In the UK, as part of conducting due diligence on a customer, regulated firms must identify all beneficial owner(s) of the customer and take reasonable measures to verify the identity of the beneficial owner(s) so that the firm is satisfied that it knows who the beneficial owner(s) are. If the beneficial owner is itself a legal person, company or a trust, the firm must take reasonable measures to understand the ownership and control structure of that legal person, company or trust. These obligations do not apply if the customer is listed on a ‘regulated market.’4  

Where the customer is a company, a beneficial owner is defined as any individual who:

  • exercises ultimate control over the management of the body corporate;
  • ultimately owns or controls (whether directly or indirectly) more than 25% of the shares or voting rights in the company; or
  • satisfies one of the conditions that would invoke the registration requirement for Persons of Significant Control.5

Where the customer is a trust, a beneficial owner includes, generally, each of the settlor, the trustees, beneficiaries, and any individual who has ‘control’ over the trust.

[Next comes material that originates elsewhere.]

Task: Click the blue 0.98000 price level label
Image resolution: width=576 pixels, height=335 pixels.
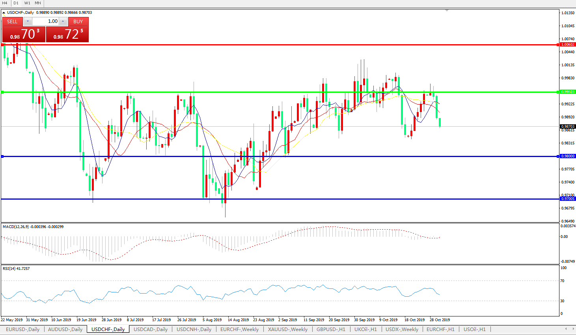Action: pyautogui.click(x=568, y=156)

UK incorporated companies and LLPs must maintain a Register of People with Significant Control (PSC Register) that includes the name, date of birth, and address of beneficial owners.6 Before establishing a business relationship with a company which is subject to the requirement to maintain a PSC Register, the regulated firm must collect proof of PSC registration or an excerpt from the register from the company (although the Regulations make clear that any requirement to identify and verify the beneficial owners is not satisfied by “relying solely” on information contained in the PSC Register).

The regulated firm must report to the registrar any discrepancy the regulated firm finds between: information relating to beneficial ownership on the register; and information which becomes available to the regulated firm in the course of carrying out its customer due diligence obligations when establishing a business relationship with the customer. There is an exemption for privileged information. 

Additionally, many types of trust (as specified in the regulations) are required to maintain up-to-date details (as specified in the regulations) of the trust, including its beneficial owners, and furnish those details to HMRC, which maintains a register.

1 31 CFR § 1010.230. 

2 31 CFR § 1010.605(e)(1).

3 31 CFR § 1010.230(d).

4 Which means either a UK regulated market, or an EU regulated market, or a market outside the EEA which “subjects companies whose securities are admitted to trading to disclosure obligations which are equivalent to the specified disclosure obligations.”

5 The Money Laundering, Terrorist Financing and Transfer of Funds (Information on the Payer) Regulations 2017 (2017 Regulations), SI 2017/692, art. 5 (UK).

6 Companies Act 2006, c. 46, pt. 21A, sched. 1A (UK) (as amended by the Small Business Enterprise and Employment Act 2015).